3 de Abril de 2015  - Jaime de Agostinho

As crises hídrica e energética, além da preparação do Brasil para a COP 21, são as prioridades em 2015 da Comissão Mista Permanente sobre Mudanças Climáticas do Congresso Nacional. O plano de trabalho foi aprovado pelo colegiado nesta terça-feira (31). A COP 21 é uma conferência das Nações Unidas sobre o clima prevista para ocorrer a partir de 30 de novembro em Paris, na França.   

Elaborado pelo relator, deputado Sergio Souza (PMDB-PR), o planejamento prevê a realização de audiências públicas em Brasília, audiências regionais com lideranças locais e a sociedade civil, além de visitas técnicas para unificar os temas discutidos pela comissão. Um debate sobre a falta d’água no País ficou marcado para o dia 15 de abril. Já as mudanças climáticas e as ideias do governo para a COP 21 serão tratadas no dia 29.

O documento aprovado também sugere a realização de um seminário sobre os “Fundamentos Científicos das Mudanças Climáticas”, para divulgar conhecimentos técnicos e avaliar a influência humana sobre os efeitos climáticos. A data do evento ainda será definida.

Segundo Sergio Souza, o primeiro esforço da comissão será para elencar os principais anseios da sociedade. Para ele, um dos problemas mais sérios é a alta no preço da energia, causada pela escassez hídrica e a utilização das termoelétricas. “Nosso plano de trabalho não é apenas teórico ou formal; é prático e programático”, disse. 

Protagonismo
O presidente da comissão, senador Fernando Bezerra Coelho (PSB-PE), elogiou a proposta de agenda e defendeu que o grupo tenha protagonismo junto aos Estados Unidos e à China na definição do documento que substituirá o Protocolo de Quioto.

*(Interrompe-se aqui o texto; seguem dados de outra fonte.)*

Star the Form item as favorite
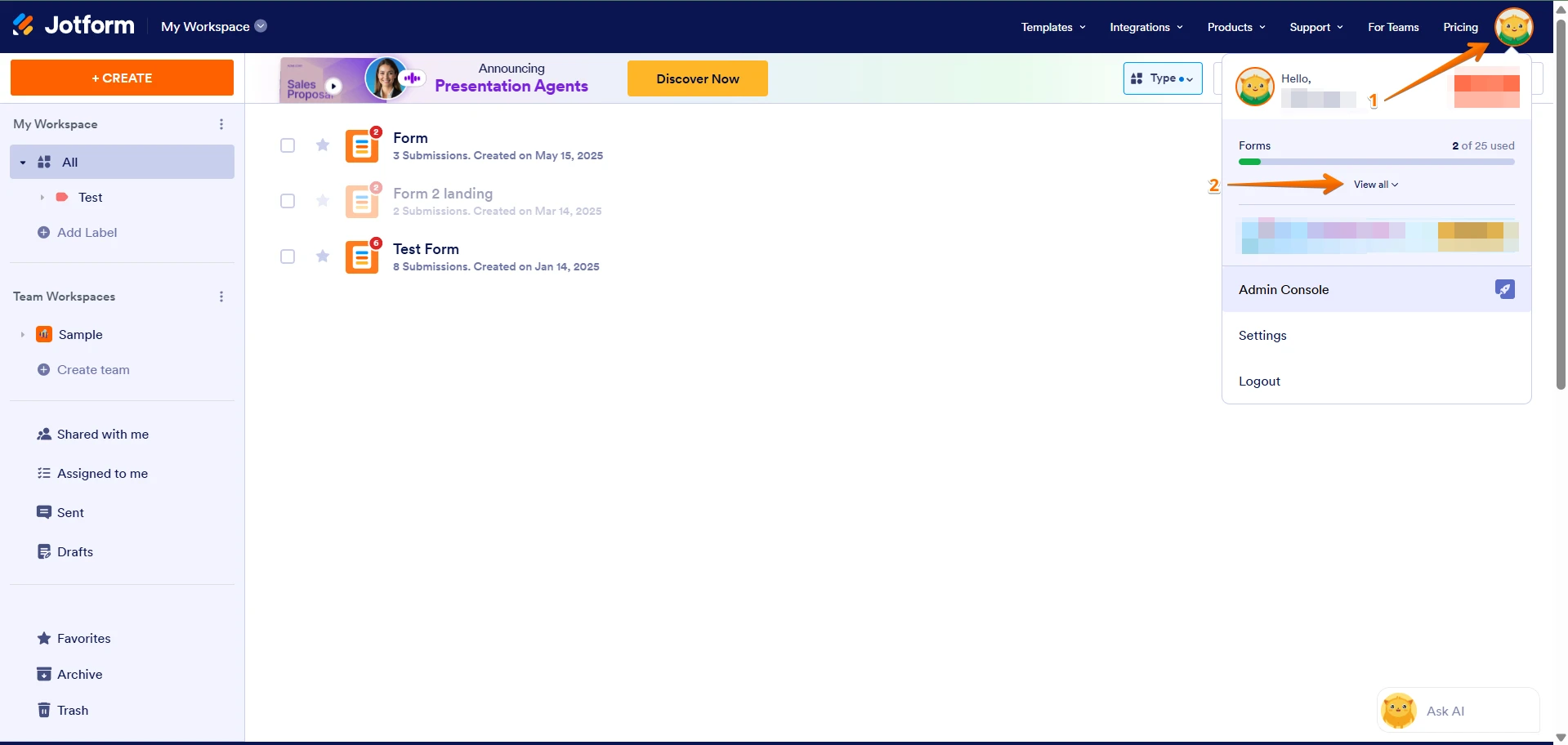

Para isso, Fernando Coelho sugeriu que as atividades do colegiado em abril e início de maio sejam voltadas para a exata compreensão da posição do governo brasileiro em relação à COP 21. “Aí, a gente vai ter uma ideia de quantas reuniões vamos precisar em maio e junho, para que, quando o governo federal tiver uma definição, a comissão também tenha avançado para expressar sua opinião”, destacou.